Exercise aim - Would you please write out each entry that follows, exactly as written?

Stored records -
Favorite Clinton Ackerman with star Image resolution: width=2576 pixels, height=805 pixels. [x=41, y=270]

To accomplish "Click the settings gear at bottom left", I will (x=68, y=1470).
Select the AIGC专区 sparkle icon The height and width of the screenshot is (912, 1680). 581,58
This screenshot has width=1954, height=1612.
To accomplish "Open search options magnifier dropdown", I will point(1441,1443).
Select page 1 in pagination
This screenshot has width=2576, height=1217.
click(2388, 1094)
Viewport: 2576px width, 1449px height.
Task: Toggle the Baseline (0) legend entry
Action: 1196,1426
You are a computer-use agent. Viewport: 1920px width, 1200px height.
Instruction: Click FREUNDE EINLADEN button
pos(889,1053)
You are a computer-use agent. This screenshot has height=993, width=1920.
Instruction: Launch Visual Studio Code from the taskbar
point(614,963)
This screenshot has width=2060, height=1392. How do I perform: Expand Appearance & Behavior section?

Answer space -
Favorite Clinton Ackerman with star Image resolution: width=2576 pixels, height=805 pixels. [x=41, y=270]

To accomplish "Click the settings gear at bottom left", I will (x=68, y=1470).
Select the AIGC专区 sparkle icon The height and width of the screenshot is (912, 1680). 581,58
This screenshot has width=1954, height=1612.
To accomplish "Open search options magnifier dropdown", I will point(1441,1443).
Select page 1 in pagination
This screenshot has width=2576, height=1217.
click(2388, 1094)
Viewport: 2576px width, 1449px height.
Task: Toggle the Baseline (0) legend entry
Action: 1196,1426
You are a computer-use agent. Viewport: 1920px width, 1200px height.
Instruction: Click FREUNDE EINLADEN button
pos(889,1053)
You are a computer-use agent. This screenshot has height=993, width=1920.
Instruction: Launch Visual Studio Code from the taskbar
point(614,963)
This screenshot has width=2060, height=1392. How do I perform: Expand Appearance & Behavior section?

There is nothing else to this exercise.